DAVID ROBINSON and his three-year-old granddaughter Angel have a special bond. David had taken Angel to a swim lesson and then were going to a restaurant for dinner. As David carried his granddaughter across an intersection, he was struck by an SUV making a right-hand turn. At the moment of impact, Robinson lifted his granddaughter above his head to protect her from being hit. When they crashed to the street, Angel landed on top of him. With his body breaking her fall, Angel suffered only a bruise on her bottom. David’s injuries were severe with a fractured skull, two broken legs, internal damage and a fracture to a bone around the eye socket.
ED GRAVES, a Port of Everett part-time Security Officer, heard a 911 call that a vehicle had driven into the water at a boat ramp. Just as he arrived and saw a mini-van bobbing in the water, another car sped past him, sliding down the slick ramp several feet into the water. Ed thought, “This can’t be happening.” He quickly looked around, expecting to see lights and find himself in the middle of a movie scene. As the driver of the second vehicle pulled himself out of his vehicle, he yelled, “My parents are in the sinking van!” Ed helped the man ashore and together they approached the parent’s van as its front sank deeper and its rear-end bobbed on the surface. Together they used Ed’s “access tools” to break the rear window of the mini-van and pull the elderly couple to safety, just as the van completely submerged. The son and his parents were meeting at a restaurant for dinner and the son, following his parents, was giving his father driving directions. Instead of turning right, the man turned left and into the water. The son followed, at first not realizing they were driving into water.
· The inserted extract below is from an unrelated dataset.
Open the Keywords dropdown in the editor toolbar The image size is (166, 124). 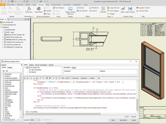coord(76,78)

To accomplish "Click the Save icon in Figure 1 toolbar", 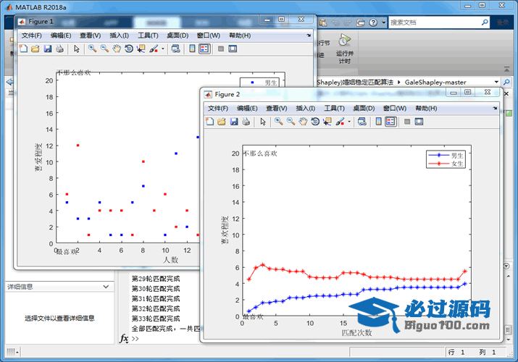I will pyautogui.click(x=47, y=49).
CHAD DECROW / JORDAN LAPIER / CHRIS WALTER: Zamboni driver Chad, security personnel Jordan, and hockey team trainer Chris came to the aid of a heart attack victim during a recreational hockey league game. They immediately put their CPR/AED training into action using the arena’s defibrillator. The 56-year old man was revived and the three men took turns administering CPR until paramedics arrived. These heroes proved that quick action, proper training and willingness to act saves lives.
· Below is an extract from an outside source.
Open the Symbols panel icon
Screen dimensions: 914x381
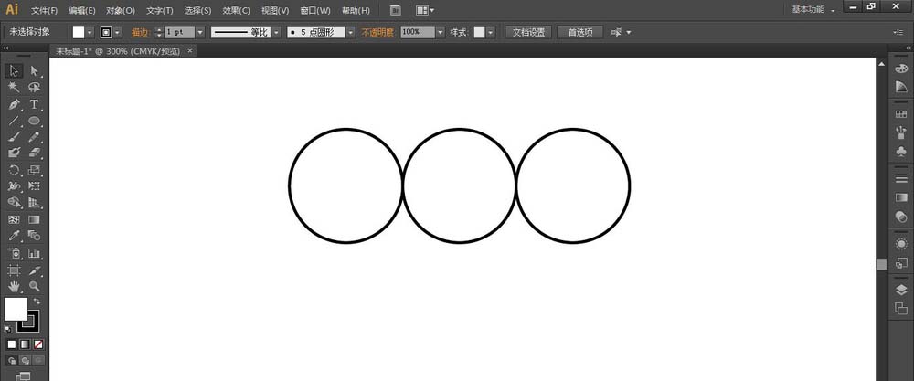coord(900,151)
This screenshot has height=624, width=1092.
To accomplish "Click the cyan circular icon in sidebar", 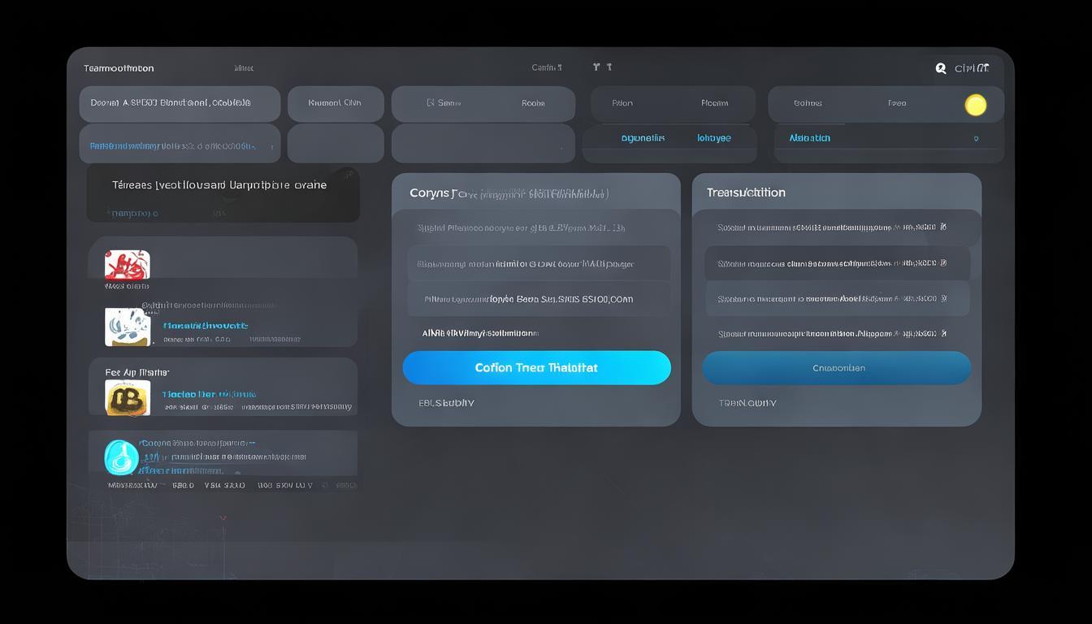I will click(121, 457).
BENJAMIN KING / BEKAH STAUDACHER: While best friends Bekah and April Lutz’s put on makeup in the Snohomish High School girl’s bathroom, a fellow 10th grade student attacked the two, stabbing April more than a dozen times and slashing Bekah’s arm. Bekah ran outside the bathroom to call for help, then returned to the bathroom to help her friend. Classmate Benjamin ran inside the bathroom, saw April slumped to the floor, covered in blood. He held her in his arms and pressed paper towels to her wounds until paramedics arrived. These two students put themselves in harm’s way to save a fellow student’s life.
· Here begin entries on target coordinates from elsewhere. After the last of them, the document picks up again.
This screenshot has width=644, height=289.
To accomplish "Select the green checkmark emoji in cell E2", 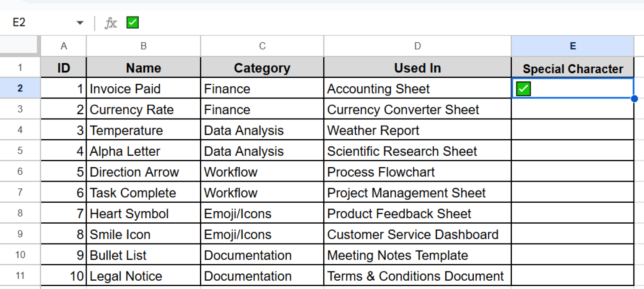I will [523, 89].
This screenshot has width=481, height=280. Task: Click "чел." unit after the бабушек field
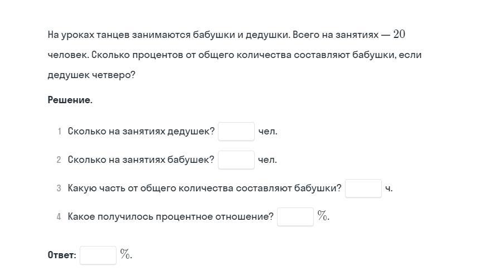point(268,160)
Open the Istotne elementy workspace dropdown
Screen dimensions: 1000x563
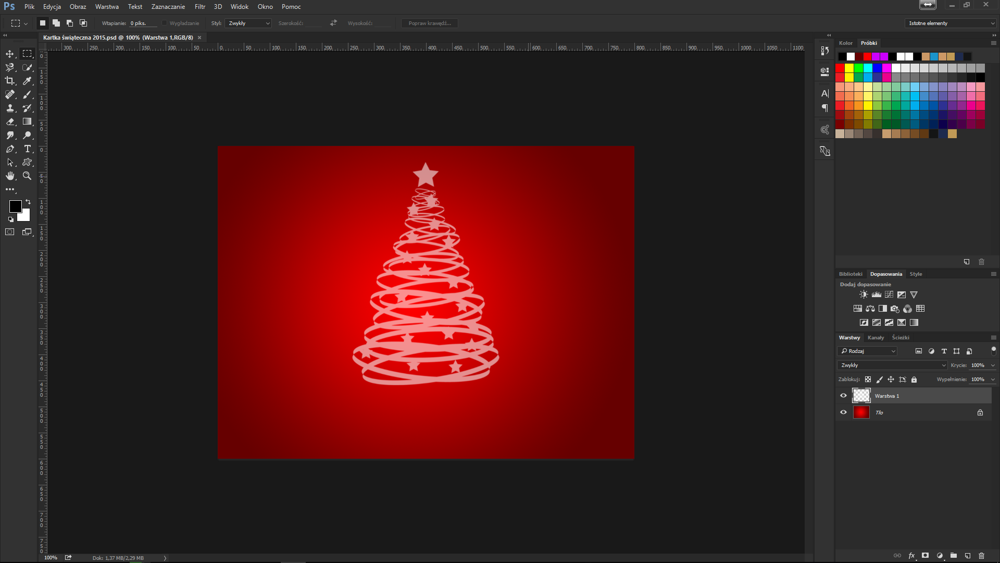click(x=951, y=23)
SNOHOMISH FIRE & RESCUE, called to Snohomish High School with the stabbing incident, were a critical part of April’s amazing survival. Their first instinct was to call for a helicopter that would have carried her to Harborview Medical Center, the region’s trauma hospital. But they quickly decided April would not survive the flight and instead rushed her in an emergency response vehicle to Everett’s Providence Regional Medical Center. Paramedics worked to keep the girl’s heart beating en route and delivered her to the emergency room 24 minutes after they reached her.
PROVIDENCE TRAUMA TEAM made the difference between life and death for stabbing victim April. When she was wheeled into the emergency room, she had only a 20 percent chance of survival. One of the stab wounds to her heart came close to being fatal. April’s heart stopped three times. In all, six doctors operated on April. Between these dedicated doctors and April’s own incredible will to live, she survived. April and those many heroes who worked to save her life received a standing ovation at the Real Heroes Breakfast.